Theoretical implications
This study makes several distinct contributions. First, using a cross-sectional approach, the level of occupational stress among a group of nursing personnel in Iranian hospitals were examined. Second, factors contributing to nurses’ occupational stress were identified. Third, the impact of occupational stress on nurses’ turnover intention was investigated. This study adds to our knowledge of the factors affecting Iranian nurses’ occupational stress and their impact on nurses’ turnover intention.
Managerial implications
There are several practical implications that can be derived from the findings of this study. The findings alert healthcare managers to become more knowledgeable about occupational stress, the risk factors, mechanisms and effects. Since occupational stress is correlated with employees’ productivity, it is very important to reduce it by applying the right human resources polices. Hospital managers must apply appropriate policies to decrease these occupational stressors. They can decrease the level of occupational stress in the organisation by increasing nurses’ satisfaction with policies, work conditions, equal compensation and equal promotion. Besides, nurses should be trained to appropriate strategies to cope with stress easily and effectively. Physical activity, meditation, healthy life style and time management can help nurses to cope with their occupational stress.
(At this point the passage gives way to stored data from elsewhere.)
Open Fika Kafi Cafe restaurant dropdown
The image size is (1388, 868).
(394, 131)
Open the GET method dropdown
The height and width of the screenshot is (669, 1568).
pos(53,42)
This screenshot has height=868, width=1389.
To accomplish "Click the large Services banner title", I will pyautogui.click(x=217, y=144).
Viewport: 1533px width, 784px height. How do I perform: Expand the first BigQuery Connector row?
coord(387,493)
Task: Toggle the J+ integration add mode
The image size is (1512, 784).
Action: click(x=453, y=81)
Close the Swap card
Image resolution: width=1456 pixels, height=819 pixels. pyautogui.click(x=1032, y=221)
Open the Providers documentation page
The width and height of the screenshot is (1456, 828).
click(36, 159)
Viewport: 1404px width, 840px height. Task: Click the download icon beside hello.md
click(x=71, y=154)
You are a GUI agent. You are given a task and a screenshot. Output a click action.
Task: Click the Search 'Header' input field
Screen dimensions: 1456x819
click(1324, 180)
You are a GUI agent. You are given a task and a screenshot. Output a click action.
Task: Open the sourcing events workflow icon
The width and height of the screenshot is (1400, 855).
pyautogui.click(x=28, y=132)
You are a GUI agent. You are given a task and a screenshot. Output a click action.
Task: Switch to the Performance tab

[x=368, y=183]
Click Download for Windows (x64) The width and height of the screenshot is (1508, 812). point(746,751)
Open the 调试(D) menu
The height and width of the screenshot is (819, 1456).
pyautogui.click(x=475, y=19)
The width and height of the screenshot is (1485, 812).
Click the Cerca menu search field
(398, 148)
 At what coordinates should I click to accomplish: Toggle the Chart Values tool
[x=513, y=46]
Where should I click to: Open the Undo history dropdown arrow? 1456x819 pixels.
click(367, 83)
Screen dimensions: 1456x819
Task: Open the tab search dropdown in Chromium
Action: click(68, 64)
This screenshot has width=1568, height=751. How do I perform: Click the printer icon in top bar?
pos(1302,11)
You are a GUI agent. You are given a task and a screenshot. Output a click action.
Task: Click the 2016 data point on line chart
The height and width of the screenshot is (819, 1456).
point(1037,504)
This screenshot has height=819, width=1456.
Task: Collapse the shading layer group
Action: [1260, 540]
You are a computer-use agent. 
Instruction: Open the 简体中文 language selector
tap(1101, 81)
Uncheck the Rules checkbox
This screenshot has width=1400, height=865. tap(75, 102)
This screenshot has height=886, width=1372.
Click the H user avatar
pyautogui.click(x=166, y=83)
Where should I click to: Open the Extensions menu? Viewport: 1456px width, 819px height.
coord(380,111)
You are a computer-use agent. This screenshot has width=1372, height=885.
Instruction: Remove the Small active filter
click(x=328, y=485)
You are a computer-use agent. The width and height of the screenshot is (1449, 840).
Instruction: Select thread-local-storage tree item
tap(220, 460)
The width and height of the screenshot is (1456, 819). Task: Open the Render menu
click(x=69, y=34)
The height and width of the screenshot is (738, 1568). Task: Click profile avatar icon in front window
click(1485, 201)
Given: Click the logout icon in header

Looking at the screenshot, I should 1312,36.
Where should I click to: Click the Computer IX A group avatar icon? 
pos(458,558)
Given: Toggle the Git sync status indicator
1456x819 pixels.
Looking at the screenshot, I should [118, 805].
Limitations and implications for future research
This study examined the level of occupational stress among a sample of hospital nurses. In this study, nurses’ participation was voluntary and was conducted at six hospitals in Isfahan city, Iran. Therefore, the findings should be interpreted with caution since the participants were hospital nurses from a particular province of Iran and do not represent all hospital employees in this country. More research in this area is needed before generalizing the study findings. Future research also needs to explore the effects of variables that were not measured in the current study, which can also directly or indirectly influence feelings of occupational stress, such as external environmental factors.
Acknowledgments
The author gratefully acknowledges the reviewers for their constructive comments on earlier drafts of this paper. The author would also like to thank all hospital nurses who took part in the study.
Citation: Mosadeghrad AM. Occupational stress and turnover intention: Implications for nursing management. International Journal of Health Policy and Management 2013; 1: 169–176.
Footnotes
Ethical issues
This study was approved by ethics committee of Isfahan University of Medical Sciences.
Competing interests
The author declares no competing interests.
Author’s contribution
AMM is the single author of the manuscript.